Oradan çıkıp La Pedreraya geçelim diyoruz, inanılmaz kuyruk bizi vazgeçiriyor. Madem öyle, biz de Picasso Müzesine girelim diyoruz. Bu, İstanbul dahil gezdiğim yedinci Picasso, en az bundan etkilendiğimi söyleyebilirim. Barcelona’da bir de Picasso Müzesi olsun diye açılmış sanki. Müzeden çıkıp kendimizi Rambla’da alışverişin şefkatli kollarına bırakıyoruz.

Akşam yemeği için Rambla’da bir tapas lokantasına giriyoruz. Kalamar, peynir, yanına bira. Burada her seferinde bira, sangria ya da şarap, hangisini seçeceğimi bilemiyorum. Biraları ve şarapları güzel, sangria da değişik bir içecek. Başka yerde pek içme şansı yok.

Pazar gününü Dali’ye ayırıyoruz. Geçen haftadan tecrübeliyiz, bugün her yer kapalı. Erkenden trene binip Figueres’e doğru yola çıkıyoruz. Burası küçük bir kasaba.

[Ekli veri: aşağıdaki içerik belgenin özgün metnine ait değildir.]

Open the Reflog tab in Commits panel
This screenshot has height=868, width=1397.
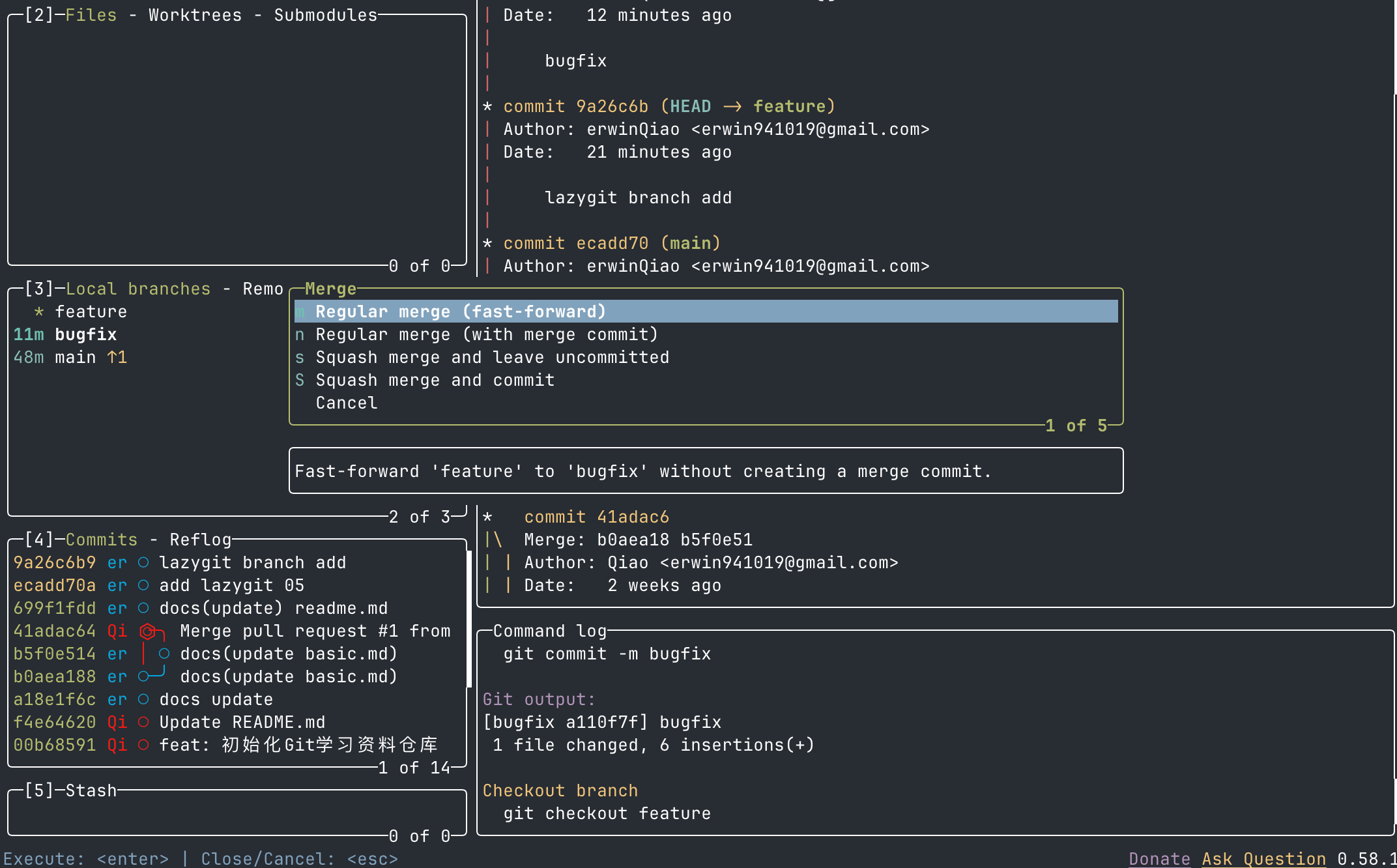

Dali sayesinde insanlar akın akın geliyor. O küçücük yerde oteller, dükkanlar, her şey var. Çünkü Dali buradaki tiyatro binasını müze yapmaya karar vermiş. 1970’lerin başında açılmış. Resimden heykele, mücevherden oda tasarımına kadar pek çok değişik eser, Dali’nin yorumuyla müzede.

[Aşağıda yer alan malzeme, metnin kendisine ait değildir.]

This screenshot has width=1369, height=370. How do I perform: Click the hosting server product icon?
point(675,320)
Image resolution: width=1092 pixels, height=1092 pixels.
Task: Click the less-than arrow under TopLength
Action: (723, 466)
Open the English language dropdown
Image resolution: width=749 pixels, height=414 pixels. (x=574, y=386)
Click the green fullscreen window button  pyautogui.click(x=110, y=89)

Müzeye girmeden önce bir gösteri ile karşılaşıyoruz. Yanlış anlamadıysam Saint Georges günü kutlanıyor. Daha çok çocuklar var, bizim 23 Nisan gösterilerini andırıyor.

İspanyolların geç yemek yeme alışkanlığı burada işimize yarıyor. Tam da onların yemek saatinde, saat ikide lokantadayız. Ben önden zeytinli ançüez söylüyorum. Yediğimiz pizza harika. Küçücük lokantaların hepsi dolu, ve sanırım hepsi güzel.

Akşamüstü Sagrada Familia’ya gidelim diyoruz. Ama Saint Georges günü nedeniyle din adamları bazilikayı kapatmış. Ne şans. Dışarıdan bakmakla yetiniyoruz.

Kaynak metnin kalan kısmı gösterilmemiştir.